Lee Shulman Bierer, Tribune News Service on

Published in Education News

I’m sure you’re tired of hearing how “this was an incredibly tough year" for students applying to college. The truth is, it was, and that means a lot more students were put on wait lists, and there were also a lot more rejections.


Your options:

1. Hopefully you received an acceptance from another college that you like even better. Easy decision: Inform the college that wait-listed you that you’re no longer interested and have made other plans.

2. You were wait-listed by your first-choice school and you’d sell your youngest sibling to go there. Easy decision: You make a deposit at one of the colleges where you were accepted and let the first-choice college know that you’d very much love to remain on their wait list.

3. You can’t decide. Tough decision: You want to be done with this college stuff and know where you’re going next fall, but you’d really love to go to one of the colleges where you were wait-listed.

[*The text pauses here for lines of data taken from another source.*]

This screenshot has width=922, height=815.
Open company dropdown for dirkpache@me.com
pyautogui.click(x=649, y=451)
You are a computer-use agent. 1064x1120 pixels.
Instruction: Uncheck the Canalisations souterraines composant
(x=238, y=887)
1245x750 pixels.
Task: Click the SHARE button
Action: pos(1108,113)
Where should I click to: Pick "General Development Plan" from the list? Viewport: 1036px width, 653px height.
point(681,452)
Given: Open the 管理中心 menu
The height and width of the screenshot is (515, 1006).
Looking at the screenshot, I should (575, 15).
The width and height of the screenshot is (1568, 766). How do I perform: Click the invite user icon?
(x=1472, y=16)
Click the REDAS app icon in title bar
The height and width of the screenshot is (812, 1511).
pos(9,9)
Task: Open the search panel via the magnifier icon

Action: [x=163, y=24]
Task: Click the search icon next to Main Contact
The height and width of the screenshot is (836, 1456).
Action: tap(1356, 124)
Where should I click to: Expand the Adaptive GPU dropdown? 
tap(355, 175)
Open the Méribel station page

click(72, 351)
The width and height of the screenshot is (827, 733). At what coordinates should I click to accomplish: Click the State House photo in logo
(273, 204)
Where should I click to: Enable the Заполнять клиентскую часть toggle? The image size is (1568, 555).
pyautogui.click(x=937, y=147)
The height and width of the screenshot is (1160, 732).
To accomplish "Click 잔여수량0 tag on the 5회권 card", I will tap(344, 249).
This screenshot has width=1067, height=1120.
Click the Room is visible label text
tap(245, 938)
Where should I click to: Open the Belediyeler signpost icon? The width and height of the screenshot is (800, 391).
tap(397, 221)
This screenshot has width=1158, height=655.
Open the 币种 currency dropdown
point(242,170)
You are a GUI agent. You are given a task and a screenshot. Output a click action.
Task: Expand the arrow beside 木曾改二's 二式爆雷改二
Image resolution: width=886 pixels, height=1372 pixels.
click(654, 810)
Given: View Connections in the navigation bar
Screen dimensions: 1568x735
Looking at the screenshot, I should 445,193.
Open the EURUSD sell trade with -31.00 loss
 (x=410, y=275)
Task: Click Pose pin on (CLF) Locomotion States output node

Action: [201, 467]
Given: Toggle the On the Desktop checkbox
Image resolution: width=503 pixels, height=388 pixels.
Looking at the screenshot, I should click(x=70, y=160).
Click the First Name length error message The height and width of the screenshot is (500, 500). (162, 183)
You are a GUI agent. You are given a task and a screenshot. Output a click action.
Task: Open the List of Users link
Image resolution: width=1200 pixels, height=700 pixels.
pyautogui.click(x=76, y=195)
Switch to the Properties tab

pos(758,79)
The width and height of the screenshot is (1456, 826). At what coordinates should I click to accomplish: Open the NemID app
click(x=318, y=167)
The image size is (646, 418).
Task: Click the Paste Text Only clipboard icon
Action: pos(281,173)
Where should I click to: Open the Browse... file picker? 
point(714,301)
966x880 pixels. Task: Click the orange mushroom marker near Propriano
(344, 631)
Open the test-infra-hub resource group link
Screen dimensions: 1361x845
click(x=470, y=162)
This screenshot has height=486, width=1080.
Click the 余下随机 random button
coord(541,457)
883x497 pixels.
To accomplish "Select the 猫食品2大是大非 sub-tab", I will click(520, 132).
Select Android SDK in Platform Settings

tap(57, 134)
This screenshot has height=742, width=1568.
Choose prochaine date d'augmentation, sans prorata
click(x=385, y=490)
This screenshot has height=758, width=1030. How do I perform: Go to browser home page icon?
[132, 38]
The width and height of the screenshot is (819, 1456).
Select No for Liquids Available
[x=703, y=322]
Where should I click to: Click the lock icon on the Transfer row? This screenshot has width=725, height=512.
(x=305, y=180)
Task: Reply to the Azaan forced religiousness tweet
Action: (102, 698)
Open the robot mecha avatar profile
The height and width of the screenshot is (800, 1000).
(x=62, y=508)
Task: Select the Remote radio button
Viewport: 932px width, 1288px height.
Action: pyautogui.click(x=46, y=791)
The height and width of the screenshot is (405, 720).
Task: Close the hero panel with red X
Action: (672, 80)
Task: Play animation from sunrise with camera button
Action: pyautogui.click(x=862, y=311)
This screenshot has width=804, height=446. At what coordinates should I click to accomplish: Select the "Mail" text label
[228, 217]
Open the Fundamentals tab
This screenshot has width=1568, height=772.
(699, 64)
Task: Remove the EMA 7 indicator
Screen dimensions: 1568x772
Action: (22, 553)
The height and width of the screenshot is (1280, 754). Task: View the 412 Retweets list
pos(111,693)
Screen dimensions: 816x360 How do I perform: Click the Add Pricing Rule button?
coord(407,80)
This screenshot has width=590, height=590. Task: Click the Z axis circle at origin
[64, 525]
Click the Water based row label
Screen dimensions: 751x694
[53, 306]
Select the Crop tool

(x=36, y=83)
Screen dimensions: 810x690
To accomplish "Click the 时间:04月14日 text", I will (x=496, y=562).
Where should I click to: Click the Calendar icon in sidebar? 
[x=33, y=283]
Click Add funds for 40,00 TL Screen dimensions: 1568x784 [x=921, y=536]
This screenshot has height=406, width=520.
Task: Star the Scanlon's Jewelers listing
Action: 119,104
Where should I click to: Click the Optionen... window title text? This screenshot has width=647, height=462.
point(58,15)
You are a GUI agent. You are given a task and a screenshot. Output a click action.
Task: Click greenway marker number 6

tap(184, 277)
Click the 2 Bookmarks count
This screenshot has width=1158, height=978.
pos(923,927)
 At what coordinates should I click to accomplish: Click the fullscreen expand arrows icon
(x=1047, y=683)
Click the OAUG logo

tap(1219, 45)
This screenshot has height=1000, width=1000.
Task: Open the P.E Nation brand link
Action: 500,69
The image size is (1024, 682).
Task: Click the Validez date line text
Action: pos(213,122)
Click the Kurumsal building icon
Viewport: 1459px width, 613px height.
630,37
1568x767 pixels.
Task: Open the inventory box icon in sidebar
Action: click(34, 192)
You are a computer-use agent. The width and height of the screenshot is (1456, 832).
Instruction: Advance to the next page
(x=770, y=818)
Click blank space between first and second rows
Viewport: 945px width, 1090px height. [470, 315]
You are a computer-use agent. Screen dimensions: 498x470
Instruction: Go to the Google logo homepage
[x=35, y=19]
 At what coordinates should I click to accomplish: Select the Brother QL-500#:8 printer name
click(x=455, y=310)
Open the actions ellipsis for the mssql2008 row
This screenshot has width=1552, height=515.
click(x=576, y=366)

You still need to make a deposit at one college where you were already accepted before May 1. You can choose to remain on one or more colleges’ wait lists.

Choosing to remove yourself or stay on a wait list seems to be more of a psychological decision than a statistical decision. The wait-list conversion to acceptance numbers, particularly at the most selective colleges and universities, typically isn't very encouraging, but this year is an anomaly in every way, so there’s no predicting what could happen.


Check out schools' wait-list stats. Some colleges share their wait-list history on the College Board website (www.collegeboard.org). After you type in the name of the school, click on “Applying.”

One word of caution I always share with families: Wait lists are notoriously non-predictive. Being accepted from a wait list is tied entirely to the yield – the number of students who choose to attend. As an example, if a college had a yield rate of 50 percent last year, and it increased to 65 percent this year, it won’t be taking anyone off the wait list; instead, it will be hunting for beds for freshmen. On the other hand, when the yield shrinks, the wait list opens up. It’s just too variable to be predictable.

Students and families also need to evaluate the impact of the stress on the student at this point in the process. Some carefree students just want to find out and approach the decision in an easygoing manner: “If I get in, great. If I don’t, that’s fine too.”

But too many other students have already had their hearts broken once or even twice (if they were first deferred and then wait-listed). Unfortunately, many students take college rejections and wait lists too personally and beat themselves up over it, many sadly thinking that they have disappointed their parents, or that this rejection defines who they are. It doesn’t.

For many of these students, closure is a good thing. Let’s try to encourage them to make their best decision about the colleges that really want them and then encourage them to get excited about their new adventures ahead.